Фрида напоминает себе: она не должна задавать никаких вопросов, только поплакать, если это покажется уместным, говорить об Эммануэль как о живом существе. Ожидающие матери треплются обо всем понемногу: не пойти ли спать на голодный желудок, о том, что индейка была недурна с учетом всех обстоятельств. Вдали по коридору за одной из закрытых дверей плачет мать, попавшая сюда за оставление ребенка.
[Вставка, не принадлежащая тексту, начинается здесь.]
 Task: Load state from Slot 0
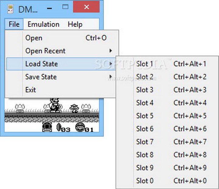click(x=144, y=181)
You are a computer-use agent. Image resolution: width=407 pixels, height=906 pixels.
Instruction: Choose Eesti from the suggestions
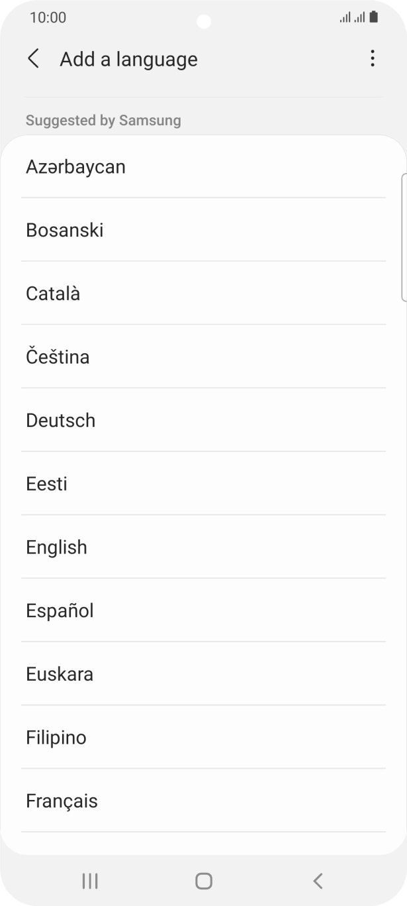(x=46, y=484)
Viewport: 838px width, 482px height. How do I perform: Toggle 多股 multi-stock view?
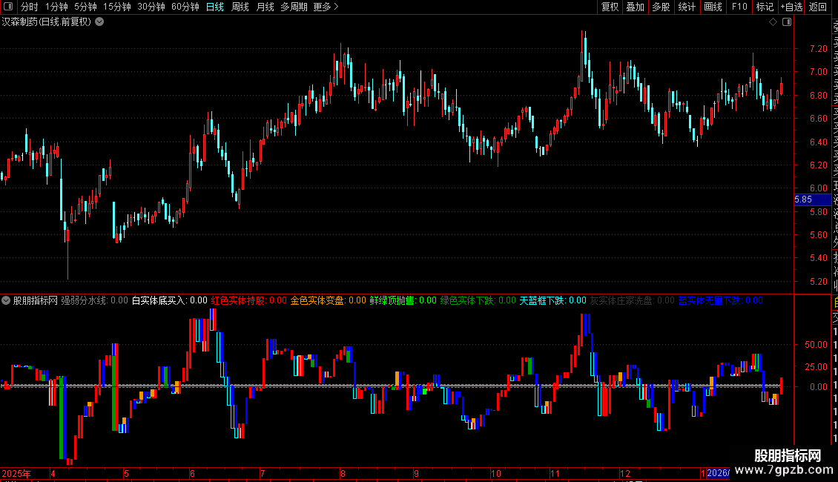(661, 7)
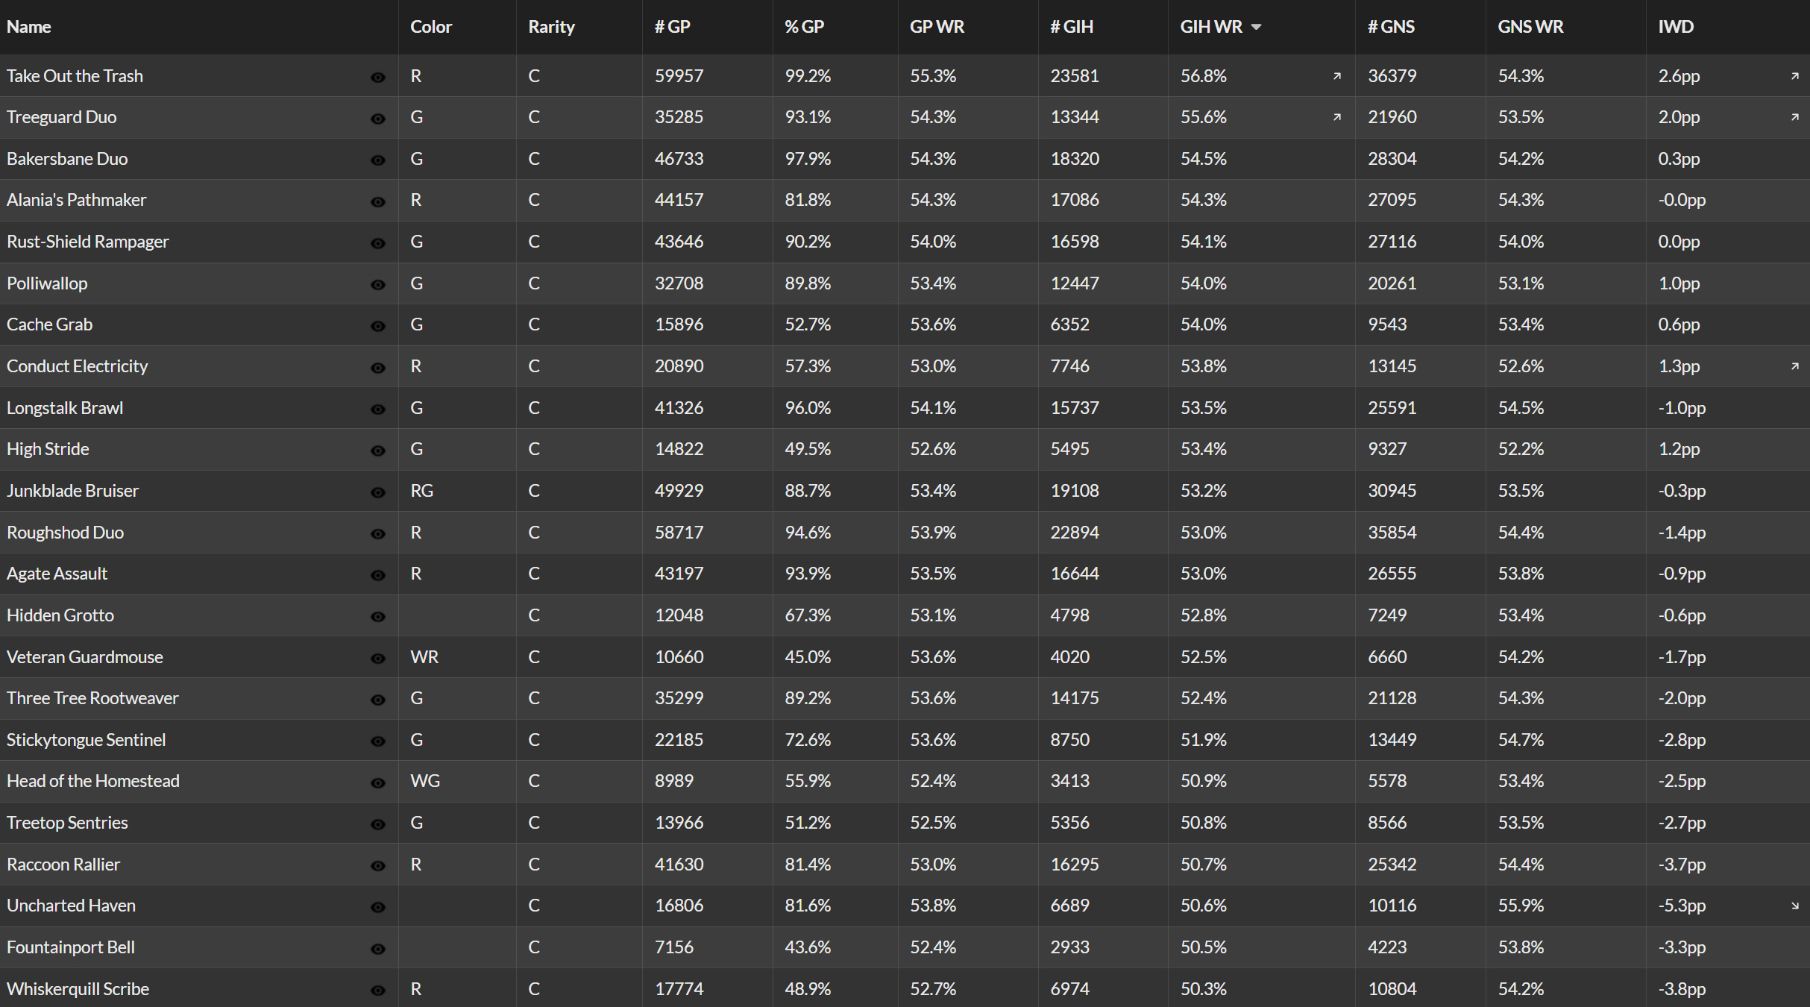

Фрида сочувствует ей, кто бы она ни была, вспоминает, как люди из Службы защиты детей фиксировали эпизоды, когда Фрида плакала. Ей сказали, что ее горе представляется им неглубоким. Они сказали судье семейного суда, что позы, которые она принимала во время плача: ее привычка закрывать лицо руками, сворачиваться калачиком, — наводили на мысль, что она изображает жертву.